City gets mobile to keep the power on through winter
THE City of Joburg launched South Africa’s first mobile on-site testing of high-voltage power transformers at a Sandton substation last week.
In light of the city’s R69 billion backlog in development and maintenance of electricity infrastructure, it needs to be innovative to keep up with international trends, which have proved successful in addressing infrastructure failures, said Nico de Jager, member of the mayoral committee for environmental and infrastructure service delivery.
Maschinenfabrik Reinhausen South Africa recently bought a mobile high-voltage power transformer testing trailer, and partnered with City Power and Eskom to perform specialised tests on high-voltage power transformers.
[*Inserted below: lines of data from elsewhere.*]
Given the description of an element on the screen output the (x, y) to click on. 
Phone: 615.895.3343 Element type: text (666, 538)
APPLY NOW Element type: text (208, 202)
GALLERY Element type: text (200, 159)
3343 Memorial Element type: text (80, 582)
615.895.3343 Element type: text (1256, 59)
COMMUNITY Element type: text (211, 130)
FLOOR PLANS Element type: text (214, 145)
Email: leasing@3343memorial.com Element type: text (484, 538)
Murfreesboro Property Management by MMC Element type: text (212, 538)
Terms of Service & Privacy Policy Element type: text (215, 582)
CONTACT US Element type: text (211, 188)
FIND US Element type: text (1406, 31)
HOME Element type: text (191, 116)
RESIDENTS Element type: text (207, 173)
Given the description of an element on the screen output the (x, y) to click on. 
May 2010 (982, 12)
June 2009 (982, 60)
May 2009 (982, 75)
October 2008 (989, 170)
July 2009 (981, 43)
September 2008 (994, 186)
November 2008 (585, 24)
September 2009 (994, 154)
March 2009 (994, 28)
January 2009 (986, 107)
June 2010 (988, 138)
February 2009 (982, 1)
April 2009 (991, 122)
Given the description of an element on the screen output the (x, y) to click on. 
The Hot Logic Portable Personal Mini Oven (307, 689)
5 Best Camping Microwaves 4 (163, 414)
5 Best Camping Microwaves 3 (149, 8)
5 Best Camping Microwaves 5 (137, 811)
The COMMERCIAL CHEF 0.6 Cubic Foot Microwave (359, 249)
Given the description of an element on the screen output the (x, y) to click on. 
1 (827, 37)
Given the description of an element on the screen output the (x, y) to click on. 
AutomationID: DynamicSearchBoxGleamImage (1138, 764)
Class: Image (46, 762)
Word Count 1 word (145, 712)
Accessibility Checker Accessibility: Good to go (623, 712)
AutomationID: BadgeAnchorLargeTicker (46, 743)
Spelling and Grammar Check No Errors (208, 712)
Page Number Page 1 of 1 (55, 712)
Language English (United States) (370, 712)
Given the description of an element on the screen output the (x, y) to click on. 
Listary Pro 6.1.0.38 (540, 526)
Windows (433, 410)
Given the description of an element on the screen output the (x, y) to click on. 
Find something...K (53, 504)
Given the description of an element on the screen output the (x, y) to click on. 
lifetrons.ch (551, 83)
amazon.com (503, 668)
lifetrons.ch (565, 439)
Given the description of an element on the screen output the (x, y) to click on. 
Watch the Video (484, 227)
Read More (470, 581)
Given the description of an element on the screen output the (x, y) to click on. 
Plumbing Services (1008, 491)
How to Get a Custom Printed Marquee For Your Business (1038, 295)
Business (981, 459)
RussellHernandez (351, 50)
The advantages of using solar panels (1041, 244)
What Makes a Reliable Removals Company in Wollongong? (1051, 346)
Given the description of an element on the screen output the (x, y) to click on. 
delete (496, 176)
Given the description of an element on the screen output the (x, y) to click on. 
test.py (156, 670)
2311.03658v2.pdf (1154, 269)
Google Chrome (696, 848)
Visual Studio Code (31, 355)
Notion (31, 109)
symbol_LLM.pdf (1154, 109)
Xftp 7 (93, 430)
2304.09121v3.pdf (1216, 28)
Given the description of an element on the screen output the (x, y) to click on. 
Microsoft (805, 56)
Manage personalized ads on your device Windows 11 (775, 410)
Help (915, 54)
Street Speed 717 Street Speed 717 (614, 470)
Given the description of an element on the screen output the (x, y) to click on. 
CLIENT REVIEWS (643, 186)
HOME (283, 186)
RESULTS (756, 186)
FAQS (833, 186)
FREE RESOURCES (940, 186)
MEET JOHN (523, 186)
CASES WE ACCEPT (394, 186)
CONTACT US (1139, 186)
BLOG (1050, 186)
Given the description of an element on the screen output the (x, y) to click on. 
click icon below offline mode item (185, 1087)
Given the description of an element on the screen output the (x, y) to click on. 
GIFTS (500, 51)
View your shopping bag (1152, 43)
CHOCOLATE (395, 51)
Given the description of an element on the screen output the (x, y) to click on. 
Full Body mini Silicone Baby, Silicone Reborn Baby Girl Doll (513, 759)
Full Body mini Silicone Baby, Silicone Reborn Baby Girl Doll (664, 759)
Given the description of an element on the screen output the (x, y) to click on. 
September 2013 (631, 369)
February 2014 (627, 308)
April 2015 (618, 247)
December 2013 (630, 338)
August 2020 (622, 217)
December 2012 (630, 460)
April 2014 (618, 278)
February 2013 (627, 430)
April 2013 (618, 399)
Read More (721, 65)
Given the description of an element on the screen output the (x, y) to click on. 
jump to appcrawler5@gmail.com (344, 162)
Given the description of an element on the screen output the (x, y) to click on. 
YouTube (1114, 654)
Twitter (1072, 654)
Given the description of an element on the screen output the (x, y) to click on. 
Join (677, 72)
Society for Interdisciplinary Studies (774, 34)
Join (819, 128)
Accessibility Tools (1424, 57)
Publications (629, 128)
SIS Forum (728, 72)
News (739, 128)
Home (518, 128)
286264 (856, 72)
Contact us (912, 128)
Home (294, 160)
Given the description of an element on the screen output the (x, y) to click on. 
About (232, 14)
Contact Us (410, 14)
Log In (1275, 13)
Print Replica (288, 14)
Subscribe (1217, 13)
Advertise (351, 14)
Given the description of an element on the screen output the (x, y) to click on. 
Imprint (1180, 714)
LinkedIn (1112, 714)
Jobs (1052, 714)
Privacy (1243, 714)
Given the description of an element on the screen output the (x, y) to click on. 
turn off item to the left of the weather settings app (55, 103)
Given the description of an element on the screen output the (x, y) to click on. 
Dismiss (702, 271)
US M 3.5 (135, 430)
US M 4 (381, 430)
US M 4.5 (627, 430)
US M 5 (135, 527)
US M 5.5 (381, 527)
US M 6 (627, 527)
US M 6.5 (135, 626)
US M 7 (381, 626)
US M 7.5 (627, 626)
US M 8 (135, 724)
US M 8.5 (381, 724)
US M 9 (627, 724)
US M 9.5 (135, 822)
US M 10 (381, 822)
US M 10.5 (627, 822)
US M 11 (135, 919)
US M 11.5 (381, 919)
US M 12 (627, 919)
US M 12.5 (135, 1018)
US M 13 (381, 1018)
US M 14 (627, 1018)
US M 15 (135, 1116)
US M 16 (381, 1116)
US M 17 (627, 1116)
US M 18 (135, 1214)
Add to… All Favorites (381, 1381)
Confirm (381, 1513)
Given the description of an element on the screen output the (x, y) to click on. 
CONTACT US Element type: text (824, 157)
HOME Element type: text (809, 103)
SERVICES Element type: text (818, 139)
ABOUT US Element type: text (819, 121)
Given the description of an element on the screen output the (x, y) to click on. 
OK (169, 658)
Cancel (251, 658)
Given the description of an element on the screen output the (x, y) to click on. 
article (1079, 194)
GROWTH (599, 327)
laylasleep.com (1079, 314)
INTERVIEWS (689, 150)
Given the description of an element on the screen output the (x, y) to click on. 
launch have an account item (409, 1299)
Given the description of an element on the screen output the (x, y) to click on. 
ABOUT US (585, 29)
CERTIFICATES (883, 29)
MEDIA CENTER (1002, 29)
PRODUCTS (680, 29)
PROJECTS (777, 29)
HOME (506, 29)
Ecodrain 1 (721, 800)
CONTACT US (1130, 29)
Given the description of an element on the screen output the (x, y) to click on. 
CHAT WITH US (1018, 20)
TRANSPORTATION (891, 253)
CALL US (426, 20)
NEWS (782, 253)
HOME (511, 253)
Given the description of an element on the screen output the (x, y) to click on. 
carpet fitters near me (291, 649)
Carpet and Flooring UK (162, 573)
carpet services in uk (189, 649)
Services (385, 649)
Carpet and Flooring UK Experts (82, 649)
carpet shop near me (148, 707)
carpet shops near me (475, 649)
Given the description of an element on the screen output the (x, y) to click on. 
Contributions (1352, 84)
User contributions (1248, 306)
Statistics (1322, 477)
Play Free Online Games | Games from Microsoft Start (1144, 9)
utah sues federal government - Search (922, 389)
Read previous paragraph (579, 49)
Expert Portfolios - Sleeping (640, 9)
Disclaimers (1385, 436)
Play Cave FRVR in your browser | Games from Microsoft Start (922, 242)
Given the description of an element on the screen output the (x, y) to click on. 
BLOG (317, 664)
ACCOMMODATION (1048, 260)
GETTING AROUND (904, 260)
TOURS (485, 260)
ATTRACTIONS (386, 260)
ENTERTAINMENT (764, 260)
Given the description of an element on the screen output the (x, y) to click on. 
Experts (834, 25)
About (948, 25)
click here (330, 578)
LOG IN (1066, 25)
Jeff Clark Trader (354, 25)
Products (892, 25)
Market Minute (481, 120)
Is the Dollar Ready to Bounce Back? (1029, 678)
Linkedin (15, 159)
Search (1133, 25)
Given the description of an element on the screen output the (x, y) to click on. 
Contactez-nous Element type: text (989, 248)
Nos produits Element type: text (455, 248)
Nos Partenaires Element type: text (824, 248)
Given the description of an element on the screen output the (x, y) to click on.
City Power purchases electricity from Eskom at the Delta substation, which is then distributed to three large power transformers, which, in turn, supply many substations across the city.
As such, these power transformers are critical assets in City Power’s electrical network.
“Over the course of the past year, and to the inconvenience of many residents, City Power has experienced numerous power trips at one of these power transformers,” said De Jager.
To ensure that extended power outages become a thing of the past, City Power will retest this faulty power transformer with new technology rather than conventional testing methods, which have not yielded adequate results, he said.
Mobile on-site high-voltage tests on transformers are increasingly considered a necessity to carry out quick on-site repairs, running of diagnostics, installations and quality conformation.
The US, Australia, China and many European countries already use this technology.
This type of testing will ensure that downtime is reduced as repairs will be done speedily, ensuring residents don’t spend long periods of time without electricity, especially during the cold winter months, De Jager added.
Making use of mobile testing on-site will also enable City Power to make informed decisions about the repair of the power transformers based on proper diagnostic analysis and allow for possible repairs to be conducted on-site without having to transport the power transformer to a workshop.
“Due to the sheer size of the power transformers, and at a cost of about R35m each, it is extremely expensive and time-consuming to transport and ‘un-tank’ them in a workshop. In this regard, mobile on-site testing is also cost effective.”
Electrical insulation also ages over time, depending on its operating conditions, and it is essential for City Power to extend the remaining life cycle of this faulty transformer to at least another 40 years.
The city was committed not only to delivering the quality services that residents demanded and deserved, but also to set the standard for other metros and municipalities across the country in terms of innovation and finding long-term solutions to the country’s electricity woes, De Jager said.